Dream on, David
by Me on Apr.21, 2005, under Politics
Interesting commentary by David Brooks in this morning’s NYT (registration required).
He speculates that if Roe v. Wade had never been written by Justice Harry Blackmun, the political landscape wouldn’t now be so toxic that the Senate Republican majority is now considering getting rid of the fillibuster.
Mr. Brooks seems to believe that, if Roe v. Wade had not given women a “right to abortion,” the issue would have been legislated in the individual states, with compromise language that would have “reflected the views of the centrist majority that has always existed on this issue.”
But since that didn’t happen, the debate (such as it is) has been hijacked by frothing fanatics on both sides. Frothing fanatics, by their very nature, aren’t going to come to any centrist compromises about anything.
Brooks writes: The fact is, the entire country is trapped. Harry Blackmun and his colleagues suppressed that democratic abortion debate the nation needs to have. The poisons have been building ever since. You can complain about the incivility of politics, but you can’t stop the escalation of conflict in the middle. You have to kill it at the root. Unless Roe v. Wade is overturned, politics will never get better.

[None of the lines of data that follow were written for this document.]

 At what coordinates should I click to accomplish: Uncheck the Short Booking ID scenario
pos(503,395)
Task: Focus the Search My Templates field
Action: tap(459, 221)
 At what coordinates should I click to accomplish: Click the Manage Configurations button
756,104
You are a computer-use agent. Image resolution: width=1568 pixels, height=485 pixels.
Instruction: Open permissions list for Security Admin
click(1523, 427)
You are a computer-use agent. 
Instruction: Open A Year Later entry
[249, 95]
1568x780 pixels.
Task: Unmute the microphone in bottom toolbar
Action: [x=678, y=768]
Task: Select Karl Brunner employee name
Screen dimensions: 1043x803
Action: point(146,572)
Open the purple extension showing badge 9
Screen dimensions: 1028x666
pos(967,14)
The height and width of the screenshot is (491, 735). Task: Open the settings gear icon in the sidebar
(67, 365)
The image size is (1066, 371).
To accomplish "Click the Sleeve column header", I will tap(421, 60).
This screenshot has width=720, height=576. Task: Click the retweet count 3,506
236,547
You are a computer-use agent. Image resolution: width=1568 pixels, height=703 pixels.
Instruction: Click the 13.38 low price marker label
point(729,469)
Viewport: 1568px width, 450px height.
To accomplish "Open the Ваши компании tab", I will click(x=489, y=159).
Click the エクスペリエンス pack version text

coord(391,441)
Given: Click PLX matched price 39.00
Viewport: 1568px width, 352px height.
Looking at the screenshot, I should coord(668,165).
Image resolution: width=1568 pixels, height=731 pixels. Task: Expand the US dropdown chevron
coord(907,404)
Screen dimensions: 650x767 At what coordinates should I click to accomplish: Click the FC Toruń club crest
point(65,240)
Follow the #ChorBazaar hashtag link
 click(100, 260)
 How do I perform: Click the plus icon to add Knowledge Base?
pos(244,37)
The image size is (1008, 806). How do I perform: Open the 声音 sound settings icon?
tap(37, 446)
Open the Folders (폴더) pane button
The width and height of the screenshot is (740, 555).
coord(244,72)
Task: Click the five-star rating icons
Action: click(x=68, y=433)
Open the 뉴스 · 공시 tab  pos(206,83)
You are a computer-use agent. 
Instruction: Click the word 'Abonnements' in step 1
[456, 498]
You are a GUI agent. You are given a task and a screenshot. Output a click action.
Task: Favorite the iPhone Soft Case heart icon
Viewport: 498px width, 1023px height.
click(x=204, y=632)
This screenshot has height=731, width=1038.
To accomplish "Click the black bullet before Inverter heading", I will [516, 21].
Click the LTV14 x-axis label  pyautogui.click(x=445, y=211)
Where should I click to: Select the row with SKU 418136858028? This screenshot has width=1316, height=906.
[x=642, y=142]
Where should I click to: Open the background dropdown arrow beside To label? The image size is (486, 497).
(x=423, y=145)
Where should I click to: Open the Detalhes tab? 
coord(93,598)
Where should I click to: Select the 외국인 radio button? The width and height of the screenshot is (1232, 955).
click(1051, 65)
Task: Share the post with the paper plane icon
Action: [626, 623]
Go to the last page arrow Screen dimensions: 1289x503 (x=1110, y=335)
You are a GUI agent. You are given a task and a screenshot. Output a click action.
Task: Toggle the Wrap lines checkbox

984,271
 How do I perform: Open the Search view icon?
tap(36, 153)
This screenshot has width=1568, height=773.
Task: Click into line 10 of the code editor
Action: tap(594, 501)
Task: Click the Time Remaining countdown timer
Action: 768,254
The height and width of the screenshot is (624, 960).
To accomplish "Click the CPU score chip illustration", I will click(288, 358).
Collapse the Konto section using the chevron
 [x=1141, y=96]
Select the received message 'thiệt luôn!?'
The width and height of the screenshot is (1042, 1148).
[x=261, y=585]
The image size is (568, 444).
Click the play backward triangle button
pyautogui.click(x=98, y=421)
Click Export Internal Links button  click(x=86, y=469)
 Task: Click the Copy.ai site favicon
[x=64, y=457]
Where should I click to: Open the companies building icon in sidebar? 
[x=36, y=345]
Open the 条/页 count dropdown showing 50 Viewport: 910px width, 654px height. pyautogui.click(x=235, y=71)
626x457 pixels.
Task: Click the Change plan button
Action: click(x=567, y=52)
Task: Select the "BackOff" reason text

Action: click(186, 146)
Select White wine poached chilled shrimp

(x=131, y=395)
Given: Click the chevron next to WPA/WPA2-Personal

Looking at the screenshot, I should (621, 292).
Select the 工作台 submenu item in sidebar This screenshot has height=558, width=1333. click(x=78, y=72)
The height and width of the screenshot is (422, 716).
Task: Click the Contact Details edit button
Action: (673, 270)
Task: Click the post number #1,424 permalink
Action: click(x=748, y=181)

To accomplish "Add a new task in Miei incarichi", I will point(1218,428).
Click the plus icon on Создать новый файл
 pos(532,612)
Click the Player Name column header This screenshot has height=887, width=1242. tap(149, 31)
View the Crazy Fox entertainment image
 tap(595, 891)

Let’s not play games, Mr. Brooks. Maybe we would need to get Roe overturned in order to allow for the political process to find a compromise that will diffuse this divisive issue in the American political landscape. But that’s not what would happen.
Not with this President.
To a large degree, public debate over issues has been replaced by poisoned political marketing. People seem to be susceptible to marketing, to the detriment of reasoned thought and decision-making. The frothing fanatics, by exercising their right to free speech, seem determined to create brainless mobs. I don’t think that would be a good thing either.
Am I advocating restricting free speech? Hell, no. As a journalist, the right to free speech is almost as dear to me as the right to a free press. I’m just finding it a little difficult to feel sanguine about the inevitability of that reasoned political debate. Too many of the frothing fanatics have been elected to office for me to feel good about it.
And too many Americans seem willing to let themselves be a target market rather than putting the brakes on those who have decided that our Constitution needs to take a back seat to the Bible.